A woman in the White House? It's possible

Will 2000 see a woman at 1600 Pennsylvania Avenue?

Running for president is no easy task. In the United States, where politics equals money, it is conventional wisdom that any candidate with a prayer for victory in 2000 must raise around $20m in 1999 alone. That's more than $54,000 a day.

Now add being a female candidate to the task. A 1997 survey showed that 76% of Americans are ready to vote for a woman president. But the women who have entered the upper echelons of American politics are still few and far between.


[ image: Would she? Could she?]
Would she? Could she?
Only nine of 100 senators are women. Only three of 50 state governors are women. There has never been a female president or vice president.

So does Elizabeth Dole, who hinted at presidential ambitions this week, have a chance? What would it take to put a woman in the White House?

Confused? So are the Americans

While men are judged on past performance, women must also appeal as women and to women. And there is no sure-fire way to do that.

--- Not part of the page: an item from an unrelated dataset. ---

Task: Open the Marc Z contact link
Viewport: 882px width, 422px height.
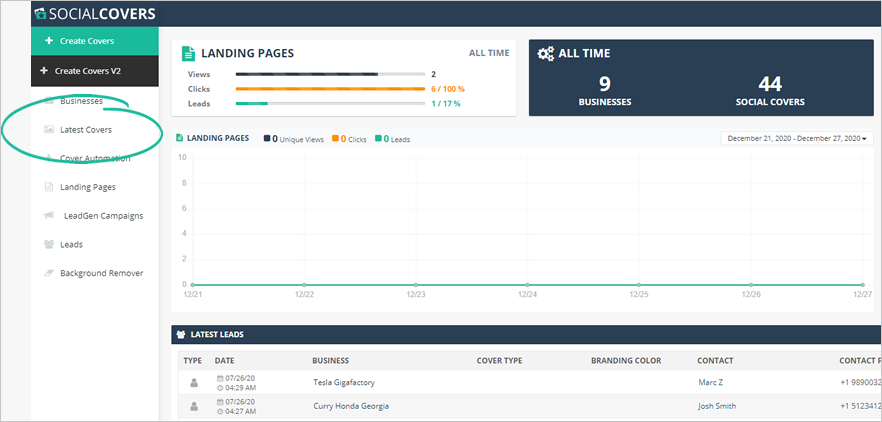Action: 711,382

There are men who like female candidates to still seem "womanly". There are men who believe if a woman is in political office, she should be tough as nails. There are conservative women that want female candidates to push for "family values"- traditional family roles and better health and education. There are liberal women who want to push "women's agendas" including the controversial right to an abortion.

To make matters worse, in 1994 (two years after The Year of the Woman) the General Social Survey showed 20% of Americans still believed men were better suited "emotionally" to politics than most women.

The Hillary factor

Nevertheless, women who study women in politics say gender is not an automatic barrier to getting a female in the White House.


[ image: Hillary: Wronged again]
Hillary: Wronged again
Women, they say, are making steady strides into national politics. There are currently 56 female members of the House of Representatives, up from 16 in 1978.

Debbie Walsh, the associate director of Rutgers University's Centre for the American Woman and Politics, says many people confuse the issue with the public's response to Hillary Clinton.

When, as First Lady, Hillary Clinton stepped into the political arena to take on America's health care system, her poll ratings nose-dived. "But she's not elected," the public cried. "She's his wife, not the vice president."

Later, when she played the supportive wife and "stood by her man" in the Monica Lewinsky scandal, her ratings soared.

The problem was: "Hillary Clinton tried to transform the role of First Lady. Until now, every First Lady's career (with the possible exception of Eleanor Roosevelt) has been to be the supportive spouse of her political man," Ms Walsh said.

"People are resistant to change. Had Bob Dole won, Elizabeth Dole would have faced some of that too."

"That's what they want from a spouse. Women that we've elected in Congress are not shy types. They are strong and forceful with a policy agenda. They work hard to get things accomplished," she said.

Money makes the vote come around

Barbara Burrell, a University of Wisconsin political researcher says the answer is money.

Until 1988, female congressional candidates raised only about three-fourths of what men did. Since then non-profit organisations have helped women candidates raise on average the same as or more than their male counterparts.

So will the new millennium be a watershed in American politics? If Elizabeth Dole decides to run, does she have a fighting chance?

Ms Walsh says she is probably in a better position than any female Democrat.

"It took Richard Nixon to go to China," she says, making a parallel with the former Republican president's crossing-of-the-Rubicon visit to a Communist state. While a Republican woman could side with the party's hard-line, a Democrat nominee would risk being pigeon-holed as too liberal; too soft.

Perhaps the best answer lies with the punters.

"I don't think many decent people will say that it is not time for the United States to have a female president," American Thomas Threlkeld told BBC News Online.

"However, first a woman must run for the job. To date, no woman has made a serious run at the White House on a major party ticket. If you don't run, you can't win."